> **EXERCISE DESCRIPTION**
Retype the line with "You are a computer-use" exactly. Then retype every line after it through the end of the entries below, and nothing more, leaving out pictures.

◇ ◇ ◇ ◇

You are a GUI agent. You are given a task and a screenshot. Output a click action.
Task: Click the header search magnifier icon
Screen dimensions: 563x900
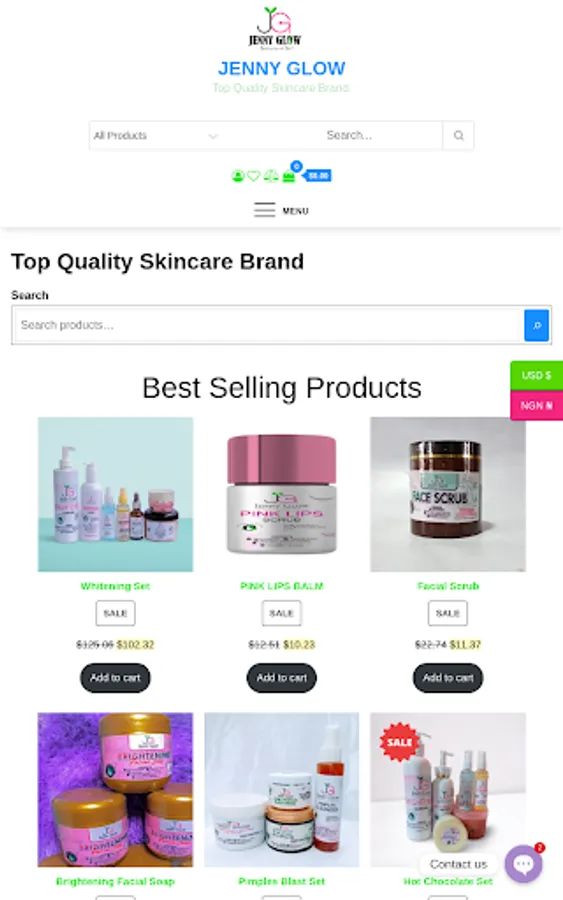point(458,135)
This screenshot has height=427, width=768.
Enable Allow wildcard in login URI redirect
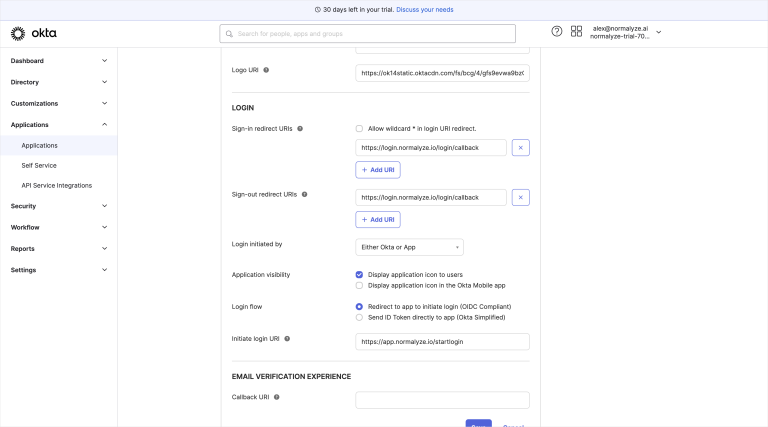359,129
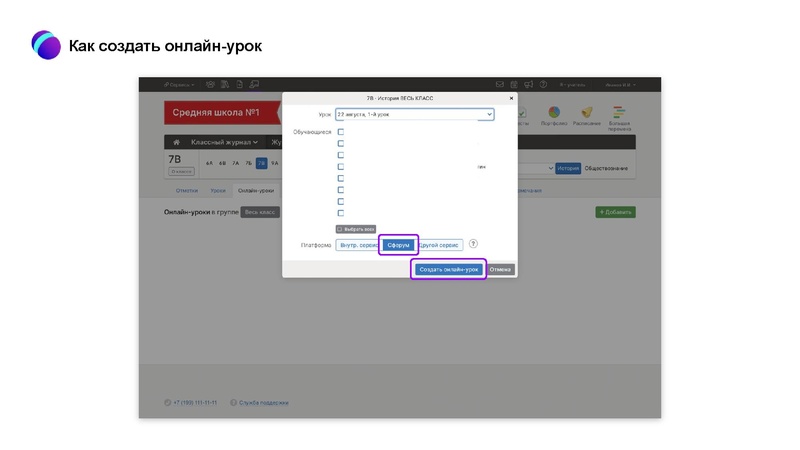Click the megaphone announcements icon in top bar
The width and height of the screenshot is (800, 450).
pos(528,85)
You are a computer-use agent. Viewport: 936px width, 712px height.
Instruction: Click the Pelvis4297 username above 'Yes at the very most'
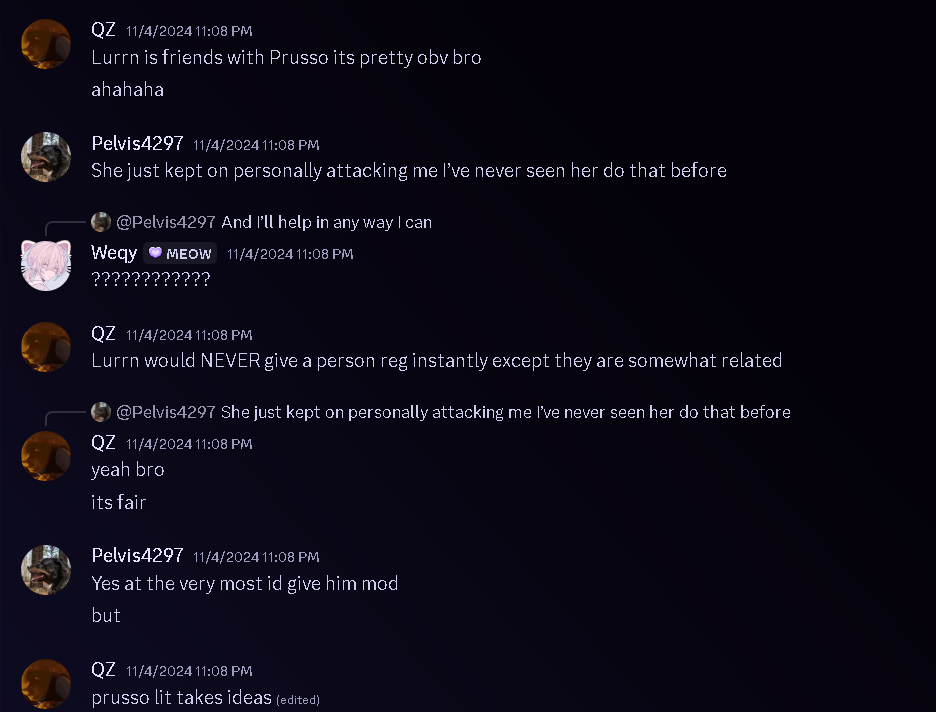click(x=137, y=555)
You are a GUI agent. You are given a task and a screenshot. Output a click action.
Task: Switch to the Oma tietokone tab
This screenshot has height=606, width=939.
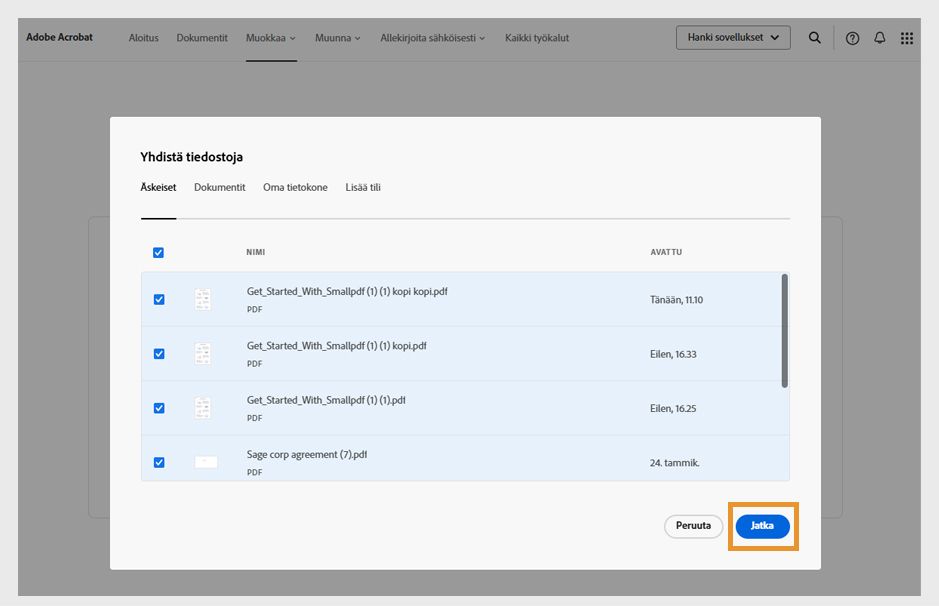(x=295, y=187)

◇ ◇ ◇ ◇

> **RESPONSE TO THIS TASK**
You are a computer-use agent. Viewport: 936px width, 712px height.
Instruction: Click the Pelvis4297 username above 'Yes at the very most'
click(x=137, y=555)
You are a GUI agent. You are given a task and a screenshot. Output a click action.
Task: Switch to the Oma tietokone tab
This screenshot has height=606, width=939.
(x=295, y=187)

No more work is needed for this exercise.